___ Input ___

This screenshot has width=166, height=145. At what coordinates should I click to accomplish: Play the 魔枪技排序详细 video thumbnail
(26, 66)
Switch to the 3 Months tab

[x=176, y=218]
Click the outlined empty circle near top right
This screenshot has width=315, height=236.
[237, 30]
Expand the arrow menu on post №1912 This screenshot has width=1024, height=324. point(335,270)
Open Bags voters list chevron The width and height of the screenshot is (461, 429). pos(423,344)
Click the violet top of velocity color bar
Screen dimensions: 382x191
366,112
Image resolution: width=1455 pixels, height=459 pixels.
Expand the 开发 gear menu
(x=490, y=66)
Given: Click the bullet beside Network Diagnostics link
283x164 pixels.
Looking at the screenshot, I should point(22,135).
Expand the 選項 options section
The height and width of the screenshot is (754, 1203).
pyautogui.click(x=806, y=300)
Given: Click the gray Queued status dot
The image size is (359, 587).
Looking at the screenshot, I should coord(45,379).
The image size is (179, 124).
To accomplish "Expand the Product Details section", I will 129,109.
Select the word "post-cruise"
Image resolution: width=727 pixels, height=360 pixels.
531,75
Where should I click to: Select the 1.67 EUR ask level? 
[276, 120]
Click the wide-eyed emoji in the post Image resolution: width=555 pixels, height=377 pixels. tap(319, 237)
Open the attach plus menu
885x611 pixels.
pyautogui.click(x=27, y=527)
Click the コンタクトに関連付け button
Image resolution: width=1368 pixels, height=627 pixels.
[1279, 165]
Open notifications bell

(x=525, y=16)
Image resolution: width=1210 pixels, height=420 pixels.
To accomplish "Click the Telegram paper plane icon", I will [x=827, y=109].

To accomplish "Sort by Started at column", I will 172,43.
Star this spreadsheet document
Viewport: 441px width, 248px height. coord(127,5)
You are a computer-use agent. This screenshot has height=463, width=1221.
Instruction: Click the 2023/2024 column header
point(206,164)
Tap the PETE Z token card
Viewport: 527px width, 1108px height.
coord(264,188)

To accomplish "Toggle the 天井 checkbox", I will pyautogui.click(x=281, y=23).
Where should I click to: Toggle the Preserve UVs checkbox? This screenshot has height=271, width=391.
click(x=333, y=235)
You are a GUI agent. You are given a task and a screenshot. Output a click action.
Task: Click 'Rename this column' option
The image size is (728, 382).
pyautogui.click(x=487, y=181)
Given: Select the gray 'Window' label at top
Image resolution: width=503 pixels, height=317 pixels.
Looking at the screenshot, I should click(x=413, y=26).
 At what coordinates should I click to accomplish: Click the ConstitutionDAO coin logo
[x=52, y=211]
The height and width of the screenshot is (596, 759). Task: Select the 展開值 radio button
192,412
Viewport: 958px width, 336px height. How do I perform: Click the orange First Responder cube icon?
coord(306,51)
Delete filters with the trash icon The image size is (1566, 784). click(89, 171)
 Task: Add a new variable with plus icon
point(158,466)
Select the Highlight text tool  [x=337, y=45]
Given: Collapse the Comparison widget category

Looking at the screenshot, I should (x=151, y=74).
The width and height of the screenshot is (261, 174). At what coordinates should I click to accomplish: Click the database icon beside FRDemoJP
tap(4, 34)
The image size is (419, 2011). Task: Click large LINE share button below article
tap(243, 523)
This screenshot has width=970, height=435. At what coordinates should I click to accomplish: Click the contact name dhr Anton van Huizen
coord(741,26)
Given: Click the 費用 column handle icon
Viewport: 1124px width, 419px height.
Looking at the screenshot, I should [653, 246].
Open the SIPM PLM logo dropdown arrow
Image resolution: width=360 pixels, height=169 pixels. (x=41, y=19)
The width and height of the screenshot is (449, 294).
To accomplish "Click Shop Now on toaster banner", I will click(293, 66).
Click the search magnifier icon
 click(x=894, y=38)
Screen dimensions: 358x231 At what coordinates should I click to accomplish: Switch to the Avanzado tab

___

# Work request:
Copy out all of the records verbatim.

# Solution:
This screenshot has width=166, height=145. At what coordinates should I click to accomplish: Play the 魔枪技排序详细 video thumbnail
(26, 66)
Switch to the 3 Months tab

[x=176, y=218]
Click the outlined empty circle near top right
This screenshot has width=315, height=236.
[237, 30]
Expand the arrow menu on post №1912 This screenshot has width=1024, height=324. point(335,270)
Open Bags voters list chevron The width and height of the screenshot is (461, 429). pos(423,344)
Click the violet top of velocity color bar
Screen dimensions: 382x191
366,112
Image resolution: width=1455 pixels, height=459 pixels.
Expand the 开发 gear menu
(x=490, y=66)
Given: Click the bullet beside Network Diagnostics link
283x164 pixels.
Looking at the screenshot, I should point(22,135).
Expand the 選項 options section
The height and width of the screenshot is (754, 1203).
pyautogui.click(x=806, y=300)
Given: Click the gray Queued status dot
The image size is (359, 587).
Looking at the screenshot, I should coord(45,379).
The image size is (179, 124).
To accomplish "Expand the Product Details section", I will 129,109.
Select the word "post-cruise"
Image resolution: width=727 pixels, height=360 pixels.
531,75
Where should I click to: Select the 1.67 EUR ask level? 
[276, 120]
Click the wide-eyed emoji in the post Image resolution: width=555 pixels, height=377 pixels. tap(319, 237)
Open the attach plus menu
885x611 pixels.
pyautogui.click(x=27, y=527)
Click the コンタクトに関連付け button
Image resolution: width=1368 pixels, height=627 pixels.
[1279, 165]
Open notifications bell

(x=525, y=16)
Image resolution: width=1210 pixels, height=420 pixels.
To accomplish "Click the Telegram paper plane icon", I will [x=827, y=109].

To accomplish "Sort by Started at column", I will 172,43.
Star this spreadsheet document
Viewport: 441px width, 248px height. coord(127,5)
You are a computer-use agent. This screenshot has height=463, width=1221.
Instruction: Click the 2023/2024 column header
point(206,164)
Tap the PETE Z token card
Viewport: 527px width, 1108px height.
coord(264,188)

To accomplish "Toggle the 天井 checkbox", I will pyautogui.click(x=281, y=23).
Where should I click to: Toggle the Preserve UVs checkbox? This screenshot has height=271, width=391.
click(x=333, y=235)
You are a GUI agent. You are given a task and a screenshot. Output a click action.
Task: Click 'Rename this column' option
The image size is (728, 382).
pyautogui.click(x=487, y=181)
Given: Select the gray 'Window' label at top
Image resolution: width=503 pixels, height=317 pixels.
Looking at the screenshot, I should click(x=413, y=26).
 At what coordinates should I click to accomplish: Click the ConstitutionDAO coin logo
[x=52, y=211]
The height and width of the screenshot is (596, 759). Task: Select the 展開值 radio button
192,412
Viewport: 958px width, 336px height. How do I perform: Click the orange First Responder cube icon?
coord(306,51)
Delete filters with the trash icon The image size is (1566, 784). click(89, 171)
 Task: Add a new variable with plus icon
point(158,466)
Select the Highlight text tool  [x=337, y=45]
Given: Collapse the Comparison widget category

Looking at the screenshot, I should (x=151, y=74).
The width and height of the screenshot is (261, 174). At what coordinates should I click to accomplish: Click the database icon beside FRDemoJP
tap(4, 34)
The image size is (419, 2011). Task: Click large LINE share button below article
tap(243, 523)
This screenshot has width=970, height=435. At what coordinates should I click to accomplish: Click the contact name dhr Anton van Huizen
coord(741,26)
Given: Click the 費用 column handle icon
Viewport: 1124px width, 419px height.
Looking at the screenshot, I should [653, 246].
Open the SIPM PLM logo dropdown arrow
Image resolution: width=360 pixels, height=169 pixels. (x=41, y=19)
The width and height of the screenshot is (449, 294).
To accomplish "Click Shop Now on toaster banner", I will click(293, 66).
Click the search magnifier icon
 click(x=894, y=38)
Screen dimensions: 358x231 At what coordinates should I click to accomplish: Switch to the Avanzado tab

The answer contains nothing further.